Collected data

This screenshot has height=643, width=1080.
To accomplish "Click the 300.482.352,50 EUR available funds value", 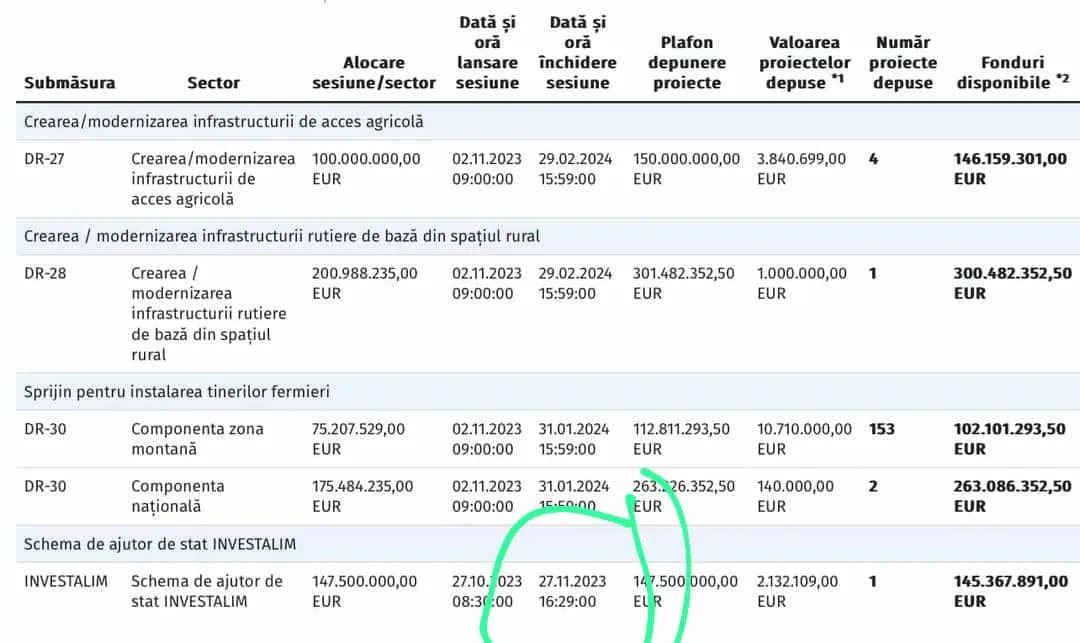I will click(1012, 283).
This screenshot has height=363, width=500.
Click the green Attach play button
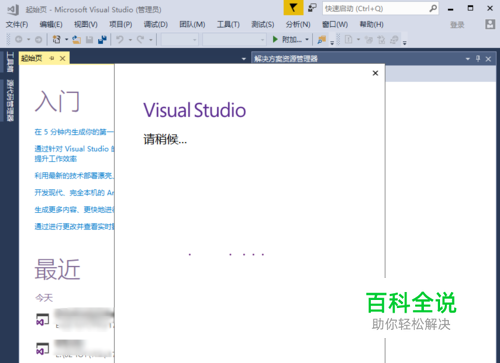275,39
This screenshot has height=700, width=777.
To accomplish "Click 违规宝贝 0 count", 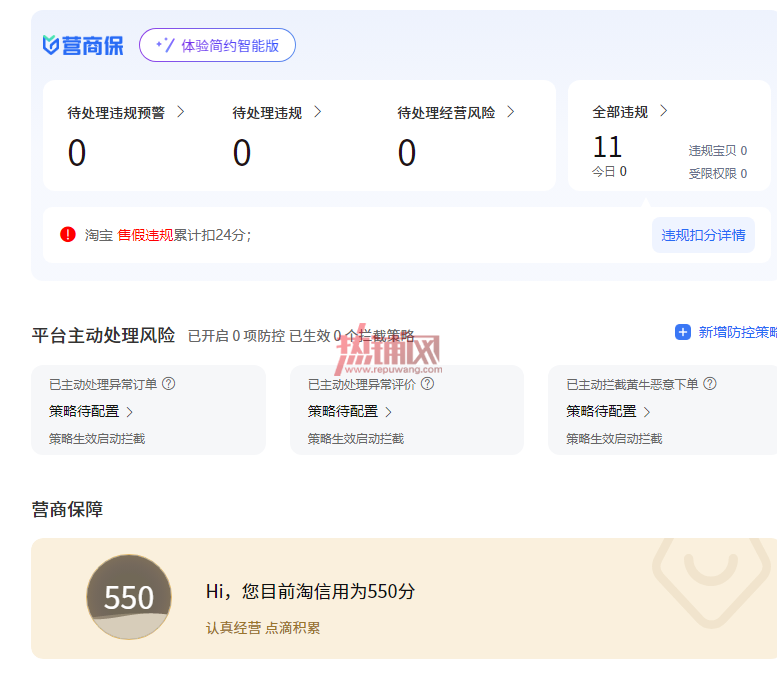I will [x=718, y=151].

EXERCISE DIRECTIONS:
Line count for "width": determine it from the data and answer with the number by itself.

TASK SOLUTION:
3